Facebook recently seems to have turned from a place for me to keep up with my friends’ lives into a forum for my acquaintances to share and re-share comics, pass links to news articles around, and spew their political or religious beliefs. I logged onto Facebook today and one of the things that caught my eye was the news that a politician (doesn’t matter which one, they’re always doing this) was pledging to cut funding for the arts.

The endlessly frustrating thing about these smug figures—regardless of political party—is the way they paint (pun not intended) the arts as a useless, disposable luxury that needs to make way for more important things. The other frustrating thing is that there are many people in this world who agree with said smug figures.

I guess when these people think of “arts education” they think of kids in school being taught to paste construction paper together or a horde of instrument-wielding children hooting tunelessly in band class; and when these people think of “funding the arts” they imagine millions of dollars being thrown at symphonies that play boring music only old people like to listen to and charge too much for tickets anyway, and people who make weird sculptures that get placed in parks for birds to poop on.

It is just too bad that these people—politicians and plebeians alike—can’t seem to understand that the arts are a functional thing, essential to society and to humanity. I dare anyone who wants to cut any sort of arts funding to go a week without using, doing, or looking at anything that involves the arts of any kind.

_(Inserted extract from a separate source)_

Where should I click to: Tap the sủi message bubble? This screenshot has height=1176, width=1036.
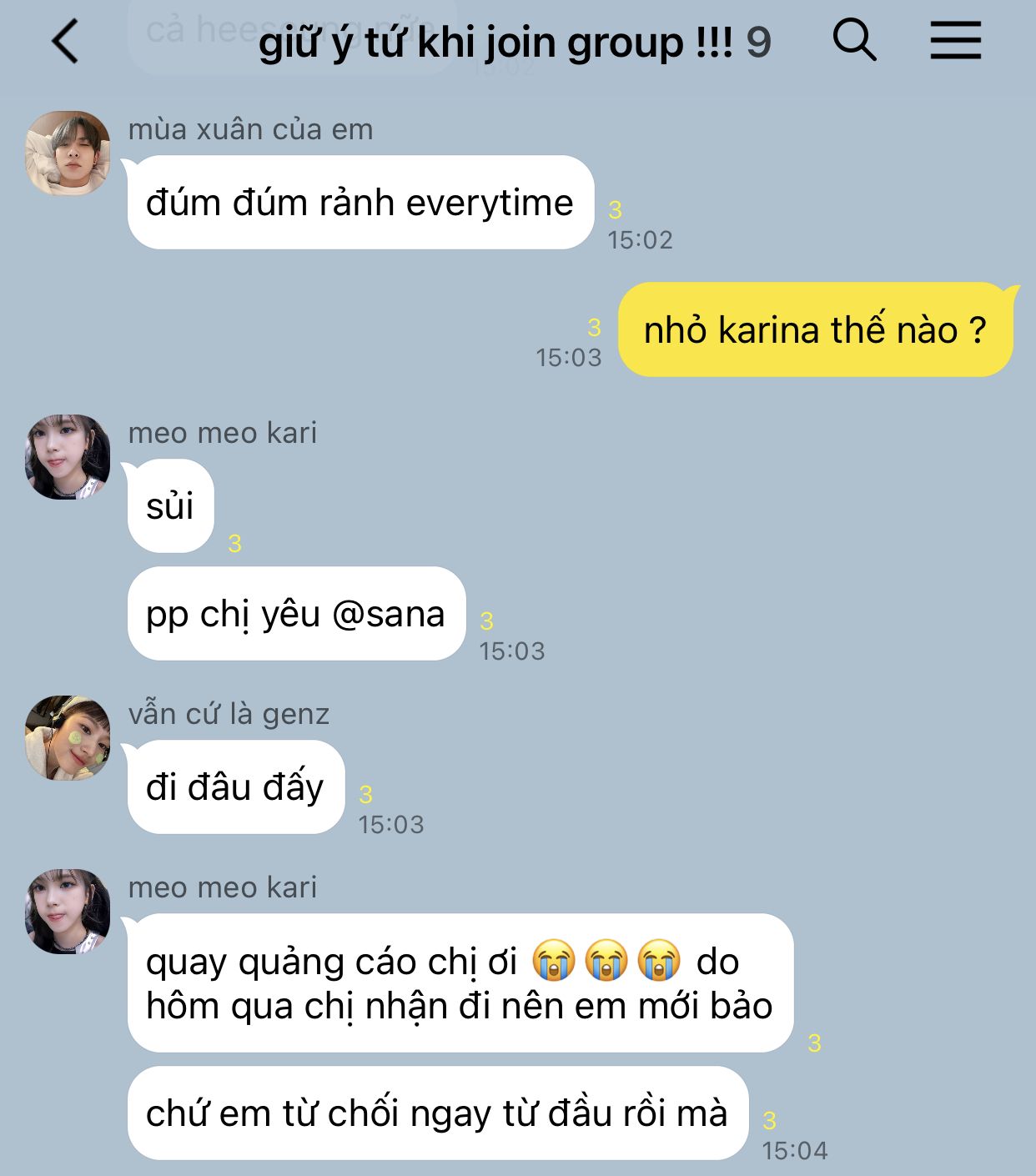click(x=170, y=506)
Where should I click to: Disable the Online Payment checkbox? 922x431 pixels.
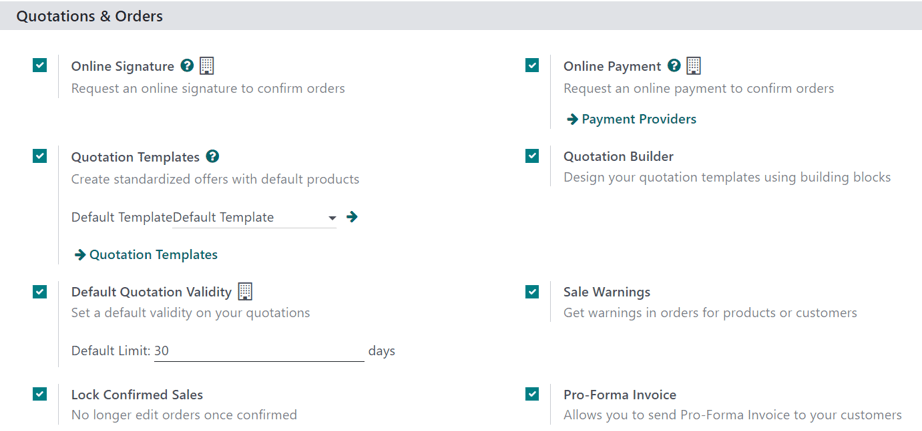click(532, 66)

First they’d have to get rid of their clothes. Clothes and textiles are designed by artists. Then they’d have to move out of their house or apartment because the building they live in was invariably designed by an architect. Naked and shelterless, if they were able to find a place to lay their head (parks don’t count, they’re designed too) they couldn’t watch anything to pass the time, as movies and TV shows are produced by artists (and they wouldn’t be allowed to have TVs or computers anyway, as those are designed by arts-educated people) and they couldn’t read anything either, for writing is an art, as is bookbinding, newspaper-printing, and layout creation. They wouldn’t be allowed to listen to music of any sort, and the politician who did this (not that any would) would find him or herself no longer a politician, with no speechwriter to write speeches or designer to make signs and billboards.

The upside is that no one would have to see this poor pathetic arts-deprived sap, as he or she could not allow photographs to be taken, since photography is an art.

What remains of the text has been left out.